1983年のクラウン じつは1990年代にABSへと名称が統一されるまで、ホンダは「4W A.L.B(4Whell Anti-lock Braking System)」という名で、日本初のABSとして1982年にプレリュードに搭載。そして日産は「4WAS(4Wheel Anti-Skid。現在4WASは4Wheel Active Steer[4輪アクティブステア]の名称として使われている)」と、各メーカー独自の名称を採用していた。また、TWINCAM24やTURBO同様に、リヤウインドウやトランク部にそのエンブレムやステッカーが取りつけられ、先進技術を誇らしげに主張していたのだ。

初級編:NICS(1985年登場)

 続いて「NICS」。ヒントは1985年に7代目(R31型)スカイラインのRB20DETに搭載された世界初のシステムだ。吸気マニフォールドにバルブを設定して低回転では閉じて、高回転は開けることで低速トルクを補いつつ、高回転でもパワーを出す画期的なものだ。

NICS搭載のRB20 さて、NICSとはNissan Induction Control System(電子制御可変吸気コントロールシステム)。システム自体はR31に先んじてトヨタの1G-GEUに「T-VIS(Toyota Variable Induction System)」として採用されていた。ただし、T-VISは1本のマニフォールドをバルブ手前で2本に分け、片側にバルブを設けて切り替えていた。それにに対し、NICSは吸気マニフォールドをサージタンクから低回転用と高回転用を別に設け、それぞれ形状や長さを変えるなど凝っていた。

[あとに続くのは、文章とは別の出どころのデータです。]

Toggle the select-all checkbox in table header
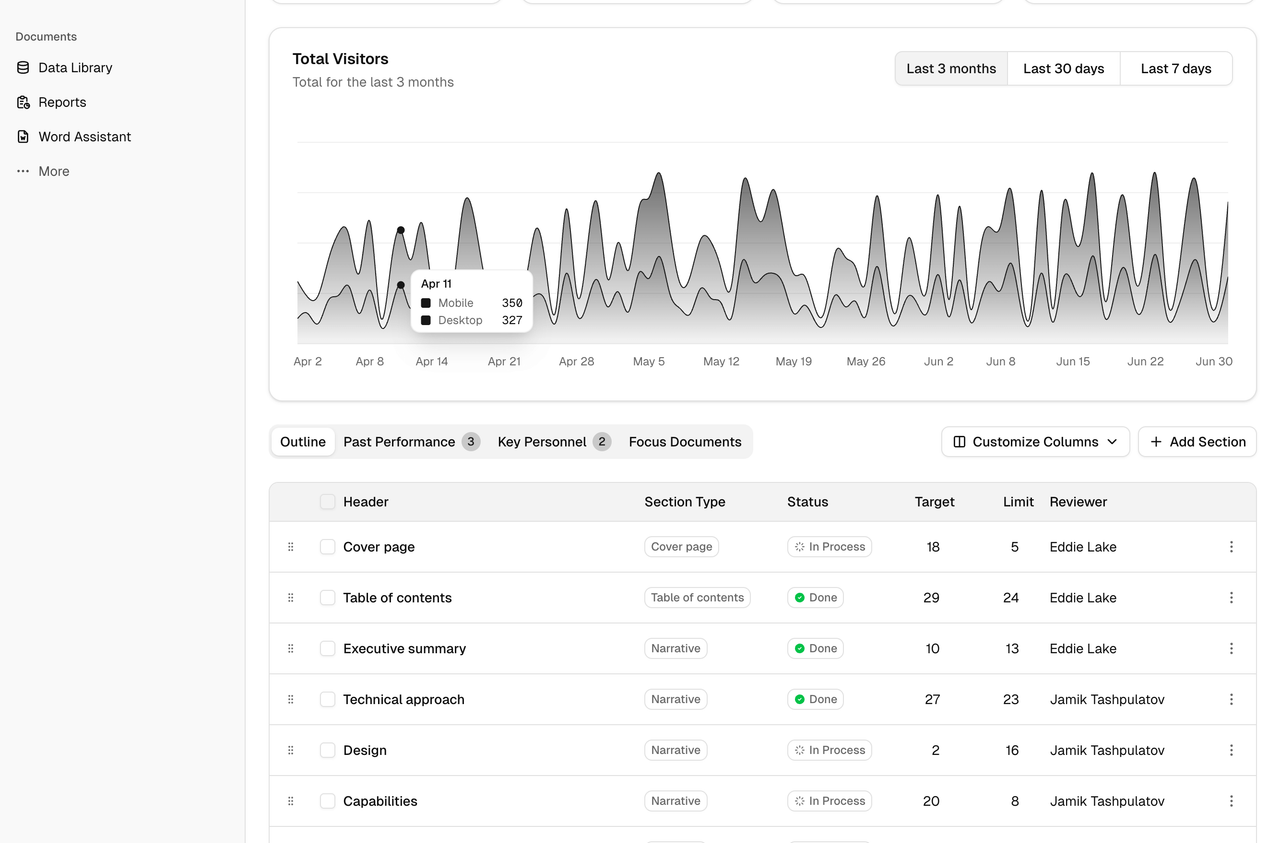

 ただし、その不等長形状が設計通りの効果を発揮せず、低速トルクは十分得られたが、高回転が回らないという悪癖を引き起こした。これにより初期のRB20DETはスポーツユニットらしくないという烙印を押されてしまう。そのため、NICSはモデルサイクル内では異例といえる全面刷新が敢行され、後期型ではT-VISと同じシステムに変更されている。また、可変吸気マニホールドはトヨタ、日産以外にもマツダの「VIS(Variable Induction System)」や三菱の「MVIC(Mitsubishi variable induction control system)」などがある。